Stored items from a collection

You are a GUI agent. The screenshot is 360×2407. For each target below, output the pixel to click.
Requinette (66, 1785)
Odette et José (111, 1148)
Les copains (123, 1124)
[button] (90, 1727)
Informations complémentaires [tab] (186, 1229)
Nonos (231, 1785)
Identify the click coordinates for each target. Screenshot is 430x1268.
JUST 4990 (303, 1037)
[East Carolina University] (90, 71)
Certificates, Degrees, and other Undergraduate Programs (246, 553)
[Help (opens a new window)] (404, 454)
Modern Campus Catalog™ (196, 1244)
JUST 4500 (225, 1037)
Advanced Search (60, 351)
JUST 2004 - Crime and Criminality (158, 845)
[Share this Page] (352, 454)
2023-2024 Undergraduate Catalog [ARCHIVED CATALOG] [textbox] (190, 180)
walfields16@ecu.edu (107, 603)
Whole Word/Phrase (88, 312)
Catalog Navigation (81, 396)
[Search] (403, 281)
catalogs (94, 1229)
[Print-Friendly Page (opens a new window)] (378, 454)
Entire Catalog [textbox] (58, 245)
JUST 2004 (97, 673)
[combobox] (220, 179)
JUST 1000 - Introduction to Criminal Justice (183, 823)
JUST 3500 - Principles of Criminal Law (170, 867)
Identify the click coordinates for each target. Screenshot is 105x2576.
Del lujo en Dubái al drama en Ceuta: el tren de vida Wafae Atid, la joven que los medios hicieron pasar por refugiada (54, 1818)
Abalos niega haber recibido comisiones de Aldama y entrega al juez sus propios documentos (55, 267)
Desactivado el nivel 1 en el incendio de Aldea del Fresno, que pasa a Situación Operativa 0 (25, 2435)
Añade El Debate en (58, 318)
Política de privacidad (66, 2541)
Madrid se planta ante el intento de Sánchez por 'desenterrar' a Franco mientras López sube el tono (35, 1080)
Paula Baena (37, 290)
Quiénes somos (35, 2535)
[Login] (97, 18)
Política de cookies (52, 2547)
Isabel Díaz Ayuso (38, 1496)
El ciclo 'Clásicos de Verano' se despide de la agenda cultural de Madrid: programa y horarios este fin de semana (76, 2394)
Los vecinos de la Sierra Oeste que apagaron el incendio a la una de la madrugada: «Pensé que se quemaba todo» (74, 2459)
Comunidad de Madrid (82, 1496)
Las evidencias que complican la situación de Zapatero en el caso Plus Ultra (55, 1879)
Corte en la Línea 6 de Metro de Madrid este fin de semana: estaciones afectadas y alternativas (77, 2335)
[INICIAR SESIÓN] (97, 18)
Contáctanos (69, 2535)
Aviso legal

### Directions for this task
In the records, count every line that includes "Madrid" and give the count alone.

### Completed task
4